• Set exercise 1:
Translate this sentence from the forum thread on gluing slate into Spanish: "Yes aquatic silicone sealer is the best I have found, fungicide free you see."
• Set exercise 2:
Reproduce word for word everything in the forum thread on gluing slate from "Made four platforms" down to "platform on top.".

# Binding natural slate together.



## jjwf (Sep 18, 2015)

I am planning to build a couple of basking spots for my BD's out of natural slate, can anyone tell me the best and safest thing to glue them together.

Thanks for the help.


----------



## Shellsfeathers&fur (Jan 18, 2009)

Aquarium sealant.


----------



## jjwf (Sep 18, 2015)

Stephen P said:


> Aquarium sealant.


Thanks for the reply, any particular make?


----------



## stecal (Aug 11, 2011)

You can get a big cartridge off ebay for £3.84 including delivery and it even comes in grey so will blend in with the slate better just search for ha6 silicone


----------



## Azastral (Jun 6, 2015)

This is exactly what i did myself and the same advice i was give.

I got Bond-It HA6 Grey Marine Adhesive Premium Silicone Sealant - EU3 310ml Cartridge - Suitable for marine salt or fresh water aquariums, fish tanks, vivariums, gaskets, joints and seals etc. on conservatories, glass, ceramics, aluminium, metals, plastics along with a applicator gun http://www.amazon.co.uk/gp/product/B00HYBGE3K?psc=1&redirect=true&ref_=od_aui_detailpages00 

Made four platforms and still lots left.

I got teh slate from wickes, natural slate tiles about 30cm by 30cm for under £2 each along with a lot of half pieces for next to nothing (I said "can i be really cheeky? Can i take all those broken bits off your hands at a good discount, you wont really be able to sell them and saves you binning them" the guy in the store said stick some money in the charity pot and they were mine)

Used the broken bits to make support pillars and a ramp up, chipped away at the edges of the full tiles to give a more natural edge and sealed the pillars together with the sealant like a glue, then stuck the platform on top.


----------



## Arcadiajohn (Jan 30, 2011)

Yes aquatic silicone sealer is the best I have found, fungicide free you see.

John


----------

• Given material:
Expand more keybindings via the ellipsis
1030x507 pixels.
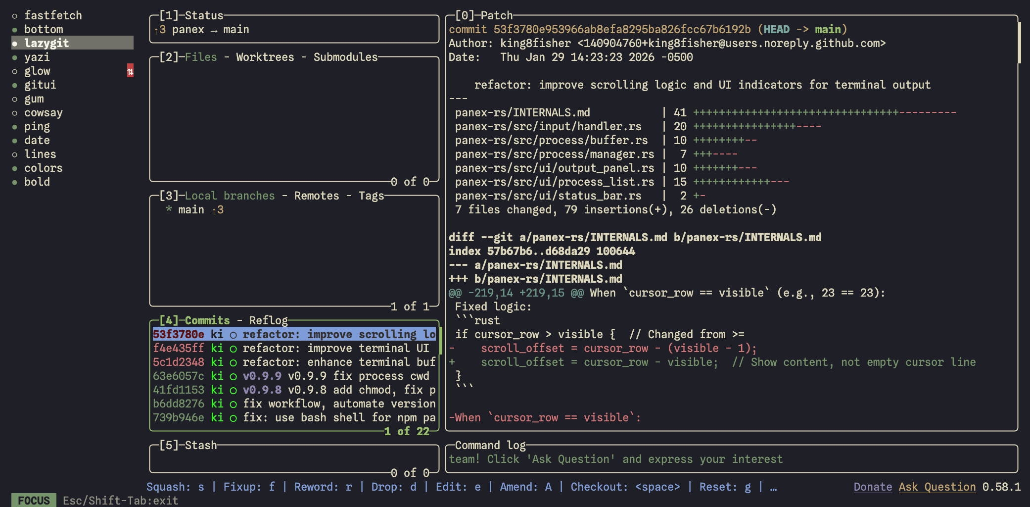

• Task result 1:
Sí, el sellador de silicona acuático es el mejor que he encontrado; no lleva fungicidas, ¿sabes?

• Task result 2:
Made four platforms and still lots left.

I got teh slate from wickes, natural slate tiles about 30cm by 30cm for under £2 each along with a lot of half pieces for next to nothing (I said "can i be really cheeky? Can i take all those broken bits off your hands at a good discount, you wont really be able to sell them and saves you binning them" the guy in the store said stick some money in the charity pot and they were mine)

Used the broken bits to make support pillars and a ramp up, chipped away at the edges of the full tiles to give a more natural edge and sealed the pillars together with the sealant like a glue, then stuck the platform on top.